2019-01 Security Bulletin: Junos OS: SRX Series: Deleted dynamic VPN users are allowed to establish VPN connections until reboot (CVE-2019-0015)

  [JSA10915] Show Article Properties


Product Affected:
This issue affects Junos OS 12.3X48, 15.1X49, 17.3, 17.4, 18.1, 18.2. Affected platforms: SRX Series.
Problem:

A vulnerability in the SRX Series Service Gateway allows deleted dynamic VPN users to establish dynamic VPN connections until the device is rebooted. A deleted dynamic VPN connection should be immediately disallowed from establishing new VPN connections. Due to an error in token caching, deleted users are allowed to connect once a previously successful dynamic VPN connection has been established. A reboot is required to clear the cached authentication token.

Affected releases are Junos OS on SRX Series:

  • 12.3X48 versions prior to 12.3X48-D75;
  • 15.1X49 versions prior to 15.1X49-D150;
  • 17.3 versions prior to 17.3R3;
  • 17.4 versions prior to 17.4R2;
  • 18.1 versions prior to 18.1R3;
  • 18.2 versions prior to 18.2R2.


Sample configuration:

user@host# show security dynamic-vpn
access-profile dyn-vpn-access-profile;
clients {
  grp {
      user {
          client1;
      }
  }
}

Juniper SIRT is not aware of any malicious exploitation of this vulnerability.

This issue was seen during production usage.

This issue has been assigned CVE-2019-0015.
 

Solution:

The following software releases have been updated to resolve this specific issue: Junos OS 12.3X48-D75, 15.1X49-D150, 17.3R3, 17.4R2, 18.1R3, 18.2R2, 18.3R1, and all subsequent releases.

This issue is being tracked as PR 1360111 and 1350867 which are visible on the Customer Support website.
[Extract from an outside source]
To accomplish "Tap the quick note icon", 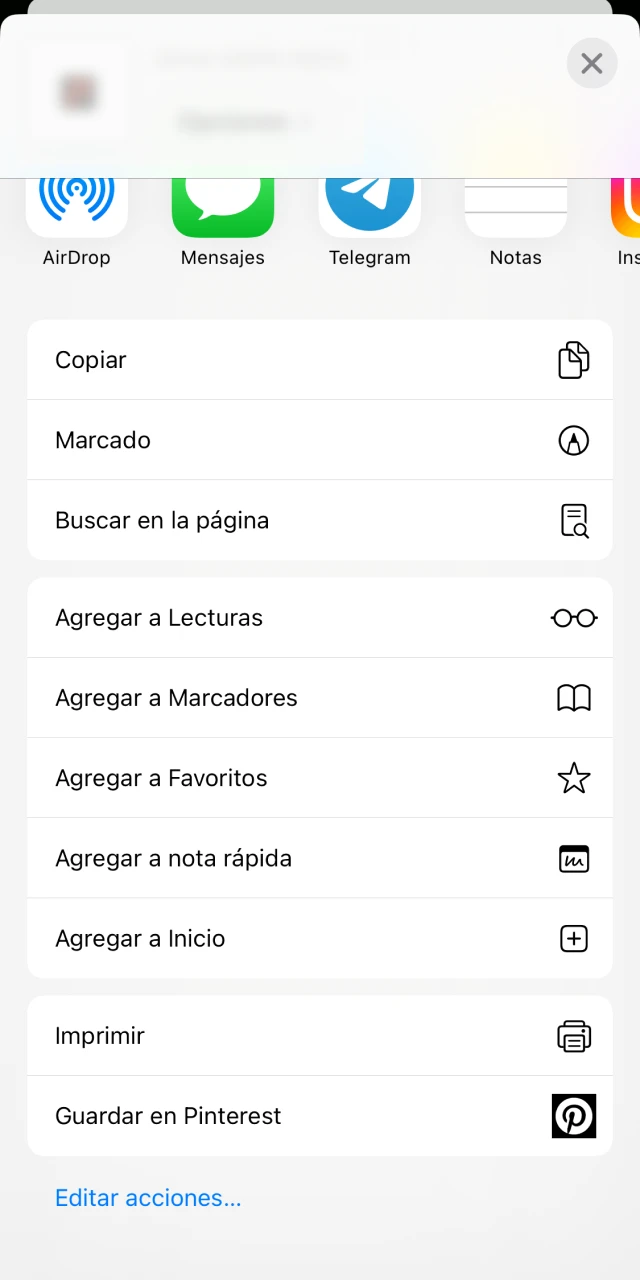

Note: Juniper SIRT's policy is not to evaluate releases which are beyond End of Engineering (EOE) or End of Life (EOL).
 

Workaround:
There are no viable workarounds for this issue.
 
Implementation:
Software Releases, patches and updates are available at https://www.juniper.net/support/downloads/.
 
Modification History:
2019-01-09: Initial publication

Related Links:
CVSS Score:
5.4 (CVSS:3.0/AV:N/AC:L/PR:L/UI:N/S:U/C:L/I:L/A:N)
Risk Level:
Medium
Risk Assessment:
Information for how Juniper Networks uses CVSS can be found at KB 16446 "Common Vulnerability Scoring System (CVSS) and Juniper's Security Advisories."